_To do_.
The records should be copied out again with no alteration.

● ● ● ● ●

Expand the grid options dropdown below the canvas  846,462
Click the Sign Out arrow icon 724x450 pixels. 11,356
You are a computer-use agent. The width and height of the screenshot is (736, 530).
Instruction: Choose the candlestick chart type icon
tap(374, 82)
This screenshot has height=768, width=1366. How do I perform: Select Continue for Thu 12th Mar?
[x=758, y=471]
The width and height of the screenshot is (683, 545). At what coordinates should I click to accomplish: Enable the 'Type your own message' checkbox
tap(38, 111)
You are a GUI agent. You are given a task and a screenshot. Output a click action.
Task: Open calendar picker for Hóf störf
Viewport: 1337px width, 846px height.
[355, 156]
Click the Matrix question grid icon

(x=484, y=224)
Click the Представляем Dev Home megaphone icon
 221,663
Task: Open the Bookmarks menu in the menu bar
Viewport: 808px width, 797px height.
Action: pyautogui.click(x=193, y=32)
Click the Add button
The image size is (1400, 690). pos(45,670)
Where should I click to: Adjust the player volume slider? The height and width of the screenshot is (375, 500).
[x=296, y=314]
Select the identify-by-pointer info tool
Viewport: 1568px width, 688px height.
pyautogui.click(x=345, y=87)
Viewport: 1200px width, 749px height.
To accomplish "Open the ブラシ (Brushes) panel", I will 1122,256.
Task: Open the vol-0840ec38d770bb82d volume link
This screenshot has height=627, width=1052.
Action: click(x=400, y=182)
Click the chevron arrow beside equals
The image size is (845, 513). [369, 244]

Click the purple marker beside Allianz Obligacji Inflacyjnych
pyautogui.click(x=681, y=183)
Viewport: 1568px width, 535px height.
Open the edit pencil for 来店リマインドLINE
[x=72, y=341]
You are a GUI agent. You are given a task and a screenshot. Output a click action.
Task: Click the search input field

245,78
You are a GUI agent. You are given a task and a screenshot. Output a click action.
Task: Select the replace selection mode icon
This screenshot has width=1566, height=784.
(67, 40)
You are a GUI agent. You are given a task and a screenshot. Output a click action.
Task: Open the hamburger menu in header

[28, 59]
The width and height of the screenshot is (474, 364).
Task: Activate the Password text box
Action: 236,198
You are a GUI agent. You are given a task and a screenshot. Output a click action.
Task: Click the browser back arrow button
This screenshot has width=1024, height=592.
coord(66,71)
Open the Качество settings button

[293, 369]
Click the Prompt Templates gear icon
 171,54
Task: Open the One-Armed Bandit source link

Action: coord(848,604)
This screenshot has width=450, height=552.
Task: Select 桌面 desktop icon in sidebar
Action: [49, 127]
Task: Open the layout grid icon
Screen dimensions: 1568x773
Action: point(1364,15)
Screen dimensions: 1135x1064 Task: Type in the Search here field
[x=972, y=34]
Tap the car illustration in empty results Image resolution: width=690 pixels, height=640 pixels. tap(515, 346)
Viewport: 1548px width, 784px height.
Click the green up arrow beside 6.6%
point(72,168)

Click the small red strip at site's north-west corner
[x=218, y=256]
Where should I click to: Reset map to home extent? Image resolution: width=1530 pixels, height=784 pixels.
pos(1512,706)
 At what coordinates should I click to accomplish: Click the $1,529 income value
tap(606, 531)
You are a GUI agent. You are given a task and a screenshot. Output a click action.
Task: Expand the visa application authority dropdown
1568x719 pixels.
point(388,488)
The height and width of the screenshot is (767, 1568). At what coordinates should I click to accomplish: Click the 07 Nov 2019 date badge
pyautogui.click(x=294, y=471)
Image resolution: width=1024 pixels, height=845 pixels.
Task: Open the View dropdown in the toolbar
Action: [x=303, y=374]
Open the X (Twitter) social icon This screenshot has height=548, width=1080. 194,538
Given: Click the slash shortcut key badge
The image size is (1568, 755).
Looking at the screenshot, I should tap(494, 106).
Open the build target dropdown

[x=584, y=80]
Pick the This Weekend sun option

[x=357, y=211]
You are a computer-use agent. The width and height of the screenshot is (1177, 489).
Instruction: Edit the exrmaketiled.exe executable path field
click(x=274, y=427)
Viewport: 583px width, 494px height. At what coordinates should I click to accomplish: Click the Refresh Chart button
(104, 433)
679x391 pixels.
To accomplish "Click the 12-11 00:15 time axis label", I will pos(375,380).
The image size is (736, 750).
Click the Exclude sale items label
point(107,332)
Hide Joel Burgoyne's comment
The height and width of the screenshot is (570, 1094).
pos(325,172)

● ● ● ● ●

_Solved problem_.
Expand the grid options dropdown below the canvas  846,462
Click the Sign Out arrow icon 724x450 pixels. 11,356
You are a computer-use agent. The width and height of the screenshot is (736, 530).
Instruction: Choose the candlestick chart type icon
tap(374, 82)
This screenshot has height=768, width=1366. How do I perform: Select Continue for Thu 12th Mar?
[x=758, y=471]
The width and height of the screenshot is (683, 545). At what coordinates should I click to accomplish: Enable the 'Type your own message' checkbox
tap(38, 111)
You are a GUI agent. You are given a task and a screenshot. Output a click action.
Task: Open calendar picker for Hóf störf
Viewport: 1337px width, 846px height.
[355, 156]
Click the Matrix question grid icon

(x=484, y=224)
Click the Представляем Dev Home megaphone icon
 221,663
Task: Open the Bookmarks menu in the menu bar
Viewport: 808px width, 797px height.
Action: pyautogui.click(x=193, y=32)
Click the Add button
The image size is (1400, 690). pos(45,670)
Where should I click to: Adjust the player volume slider? The height and width of the screenshot is (375, 500).
[x=296, y=314]
Select the identify-by-pointer info tool
Viewport: 1568px width, 688px height.
pyautogui.click(x=345, y=87)
Viewport: 1200px width, 749px height.
To accomplish "Open the ブラシ (Brushes) panel", I will 1122,256.
Task: Open the vol-0840ec38d770bb82d volume link
This screenshot has height=627, width=1052.
Action: click(x=400, y=182)
Click the chevron arrow beside equals
The image size is (845, 513). [369, 244]

Click the purple marker beside Allianz Obligacji Inflacyjnych
pyautogui.click(x=681, y=183)
Viewport: 1568px width, 535px height.
Open the edit pencil for 来店リマインドLINE
[x=72, y=341]
You are a GUI agent. You are given a task and a screenshot. Output a click action.
Task: Click the search input field

245,78
You are a GUI agent. You are given a task and a screenshot. Output a click action.
Task: Select the replace selection mode icon
This screenshot has width=1566, height=784.
(67, 40)
You are a GUI agent. You are given a task and a screenshot. Output a click action.
Task: Open the hamburger menu in header

[28, 59]
The width and height of the screenshot is (474, 364).
Task: Activate the Password text box
Action: 236,198
You are a GUI agent. You are given a task and a screenshot. Output a click action.
Task: Click the browser back arrow button
This screenshot has width=1024, height=592.
coord(66,71)
Open the Качество settings button

[293, 369]
Click the Prompt Templates gear icon
 171,54
Task: Open the One-Armed Bandit source link

Action: coord(848,604)
This screenshot has width=450, height=552.
Task: Select 桌面 desktop icon in sidebar
Action: [49, 127]
Task: Open the layout grid icon
Screen dimensions: 1568x773
Action: point(1364,15)
Screen dimensions: 1135x1064 Task: Type in the Search here field
[x=972, y=34]
Tap the car illustration in empty results Image resolution: width=690 pixels, height=640 pixels. tap(515, 346)
Viewport: 1548px width, 784px height.
Click the green up arrow beside 6.6%
point(72,168)

Click the small red strip at site's north-west corner
[x=218, y=256]
Where should I click to: Reset map to home extent? Image resolution: width=1530 pixels, height=784 pixels.
pos(1512,706)
 At what coordinates should I click to accomplish: Click the $1,529 income value
tap(606, 531)
You are a GUI agent. You are given a task and a screenshot. Output a click action.
Task: Expand the visa application authority dropdown
1568x719 pixels.
point(388,488)
The height and width of the screenshot is (767, 1568). At what coordinates should I click to accomplish: Click the 07 Nov 2019 date badge
pyautogui.click(x=294, y=471)
Image resolution: width=1024 pixels, height=845 pixels.
Task: Open the View dropdown in the toolbar
Action: [x=303, y=374]
Open the X (Twitter) social icon This screenshot has height=548, width=1080. 194,538
Given: Click the slash shortcut key badge
The image size is (1568, 755).
Looking at the screenshot, I should tap(494, 106).
Open the build target dropdown

[x=584, y=80]
Pick the This Weekend sun option

[x=357, y=211]
You are a computer-use agent. The width and height of the screenshot is (1177, 489).
Instruction: Edit the exrmaketiled.exe executable path field
click(x=274, y=427)
Viewport: 583px width, 494px height. At what coordinates should I click to accomplish: Click the Refresh Chart button
(104, 433)
679x391 pixels.
To accomplish "Click the 12-11 00:15 time axis label", I will pos(375,380).
The image size is (736, 750).
Click the Exclude sale items label
point(107,332)
Hide Joel Burgoyne's comment
The height and width of the screenshot is (570, 1094).
pos(325,172)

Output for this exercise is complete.